Life is complex, and people's motivations are more complex still. You're entirely right that some men will have legitimate doubts, and the system is rightly designed to protect men from false accusations of fatherhood. At least they've got one element of a fairly poor system right...

Anonymous said...

Grayling is an idiot, we all know that, however the headline is sexist in the extreme. Where there is doubt why should the man not challenge whether the child is his if he is going to spend the next 18 years paying for that child. I believe in parental responsibility but I do not believe a man should pay for anothers child.

Quite frankly your attitude is neither Liberal nor democratic but is sexist and heterosexist. You play into our opponents hands. Well done, I hopy you are proud of your thick rant.

Hywel said...

Are the figures that high? There may well be cases where a women legitimately names two men as possible fathers. In that case you'd get one positive and one negative test.

Mark Valladares said...


As someone making an accusation of a 'thick rant', you really know how to set an example, don't you? There is no rant here, merely an exposition as to why the Guardian should be ashamed of itself.

And as for your accusation that I am neither Liberal or democratic but sexist and heterosexist, you might like to do two things, get a dictionary, and read this blog with more than a shallow glance. Too much like hard work, I suspect...

Anonymous said...

Oh wow Mark, you are so witty.

Try harder next time, if you can be bothered. However your original blog was poorly written and poorly thought out and you may not like being called out over it so you react by throwing mud. So be it.

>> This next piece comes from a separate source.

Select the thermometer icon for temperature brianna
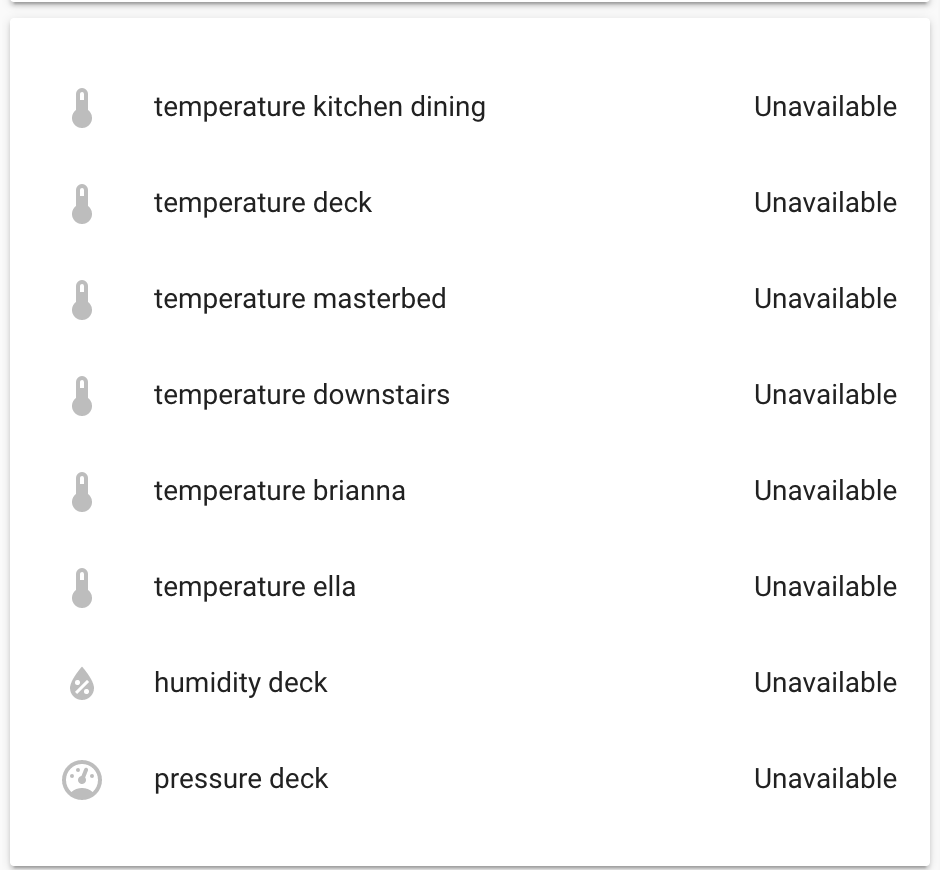940x870 pixels. pyautogui.click(x=82, y=491)
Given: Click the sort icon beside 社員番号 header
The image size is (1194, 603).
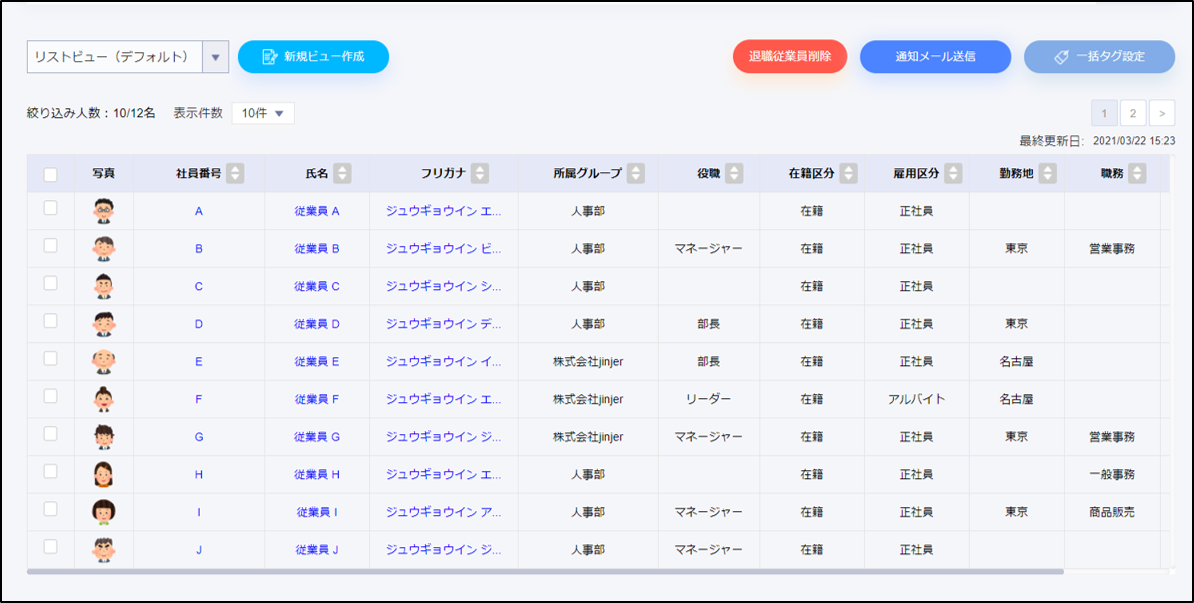Looking at the screenshot, I should [235, 174].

The Guardian has no need to be ashamed of itself, especially at the behest of a loon in the blogosphere.

Mark Valladares said...


I firmly believe that the headline was written in such a way as to suggest that a significant number of women are lying about the parentage of their children. The numbers clearly prove this to be an exaggeration. Regardless of your view of my use of language, the case I made is, I believe, a valid one.

Your suggestion of my failure of liberalism is trite, as are your accusations of being undemocratic, sexist and heterosexist. The use of such attacks indicates that you don't want to argue the case, you merely wish to discredit it. That's fine, but don't expect me to go quietly.

Anonymous said...

I thought your blog was well written.